一.impute
1.简介:
该模块用于处理缺失值
2.使用:
单变量插值器:class sklearn.impute.SimpleImputer([missing_values=nan,strategy='mean',fill_value=None,verbose=0,copy=True,add_indicator=False])
#参数说明:
missing_values:指定缺失值的占位符(哪个值应被视为缺失值);为num/str/np.nan/None
strategy:指定插值策略;为"mean"/"median"/"most_frequent"/"constant"
fill_value:指定使用什么值取代缺失值;为str/num/None(0 for num,"missing_value" for str/object)
#仅当strategy="constant"时使用
verbose:指定日志的详细程度;为int
copy:指定是否一定创建数据的副本;为bool
add_indicator:If True,a MissingIndicator transform will stack onto output of the imputer's transform.This allows a
predictive estimator to account for missingness despite imputation.If a feature has no missing values
at fit/train time,the feature won’t appear on the missing indicator even if there are missing values
at transform/test time
######################################################################################################################
多变量插值器:class sklearn.impute.IterativeImputer([estimator=None,missing_values=nan,sample_posterior=False,max_iter=10,tol=0.001,n_nearest_features=None,initial_strategy='mean',imputation_order='ascending',skip_complete=False,min_value=-inf,max_value=inf,verbose=0,random_state=None,add_indicator=False])
#该功能仍处于试验阶段
######################################################################################################################
缺失值位置的二值指示器:class sklearn.impute.MissingIndicator([missing_values=nan,features='missing-only',sparse='auto',error_on_new=True])

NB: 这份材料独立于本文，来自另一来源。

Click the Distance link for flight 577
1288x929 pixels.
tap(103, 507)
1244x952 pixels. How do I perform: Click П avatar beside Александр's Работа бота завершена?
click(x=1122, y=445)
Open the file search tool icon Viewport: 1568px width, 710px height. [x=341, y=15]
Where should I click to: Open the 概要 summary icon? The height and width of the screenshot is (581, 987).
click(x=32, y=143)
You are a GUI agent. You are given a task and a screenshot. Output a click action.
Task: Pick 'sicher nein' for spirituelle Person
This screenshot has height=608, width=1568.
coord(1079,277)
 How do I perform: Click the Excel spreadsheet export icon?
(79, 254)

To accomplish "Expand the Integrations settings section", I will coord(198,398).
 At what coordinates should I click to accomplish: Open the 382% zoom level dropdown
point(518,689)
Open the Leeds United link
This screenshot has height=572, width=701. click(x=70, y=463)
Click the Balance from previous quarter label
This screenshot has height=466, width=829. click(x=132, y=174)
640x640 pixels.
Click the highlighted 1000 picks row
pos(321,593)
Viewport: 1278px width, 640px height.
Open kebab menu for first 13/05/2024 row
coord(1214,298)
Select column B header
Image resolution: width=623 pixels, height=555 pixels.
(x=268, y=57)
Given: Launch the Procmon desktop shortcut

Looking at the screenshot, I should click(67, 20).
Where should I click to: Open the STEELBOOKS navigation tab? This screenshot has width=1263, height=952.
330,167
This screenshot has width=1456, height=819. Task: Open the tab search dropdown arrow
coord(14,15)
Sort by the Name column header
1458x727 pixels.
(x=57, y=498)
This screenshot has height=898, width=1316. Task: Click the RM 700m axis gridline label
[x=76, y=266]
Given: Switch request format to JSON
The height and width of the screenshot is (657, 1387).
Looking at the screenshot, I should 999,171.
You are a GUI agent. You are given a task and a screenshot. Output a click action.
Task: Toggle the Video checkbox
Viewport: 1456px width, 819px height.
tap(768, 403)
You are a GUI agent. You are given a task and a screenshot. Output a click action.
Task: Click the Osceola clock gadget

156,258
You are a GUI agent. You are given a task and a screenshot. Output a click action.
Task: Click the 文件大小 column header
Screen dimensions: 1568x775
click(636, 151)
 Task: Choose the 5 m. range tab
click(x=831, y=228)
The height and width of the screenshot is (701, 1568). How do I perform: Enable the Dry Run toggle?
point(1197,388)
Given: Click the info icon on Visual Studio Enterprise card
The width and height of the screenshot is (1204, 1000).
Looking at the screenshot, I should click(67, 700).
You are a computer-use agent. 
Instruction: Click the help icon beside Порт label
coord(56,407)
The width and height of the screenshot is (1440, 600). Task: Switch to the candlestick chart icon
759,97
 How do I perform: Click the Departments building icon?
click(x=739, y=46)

#参数说明:其他参数同class sklearn.impute.SimpleImputer()
features:指定填充器掩码代表哪些特征;为"all"(全部特征)/"missing-only"(仅包含缺失值的特征)
sparse:指定填充掩码格式;为"auto"/True(稀疏矩阵)/False(np.array)
error_on_new:If True,transform will raise an error when there are features with missing values in transform that have no missing values in fit
#仅当features="missing-only"时使用
######################################################################################################################
基于KNN的插值器:class sklearn.impute.KNNImputer([missing_values=nan,n_neighbors=5,weights='uniform',metric='nan_euclidean',copy=True,add_indicator=False])
#参数说明:其他参数同class sklearn.impute.SimpleImputer()
n_neighbors:指定用于插值的相邻样本数;为int
weights:指定用于插值的样本的权重;为"uniform"/"distance"/callable
metric:指定用于搜索相邻样本的距离度量;为"nan_euclidean"/callable
二.preprocessing
1.简介:
该模块用于进行"数据预处理"(data preprocessing),主要包括"缩放"(scaling)/"中心化"(centering)/"二值化"(binarization)/"离散化"
(discretization)等功能
2.二值化
(1)类:
"二值化器"(binarizer):class sklearn<